### Problem to solve
All the entries below should be reproduced exactly.

### Provided records
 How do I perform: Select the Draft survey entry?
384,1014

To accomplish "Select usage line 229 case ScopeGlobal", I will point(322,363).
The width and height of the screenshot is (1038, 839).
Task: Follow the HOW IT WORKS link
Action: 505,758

### Exercise response
 How do I perform: Select the Draft survey entry?
384,1014

To accomplish "Select usage line 229 case ScopeGlobal", I will point(322,363).
The width and height of the screenshot is (1038, 839).
Task: Follow the HOW IT WORKS link
Action: 505,758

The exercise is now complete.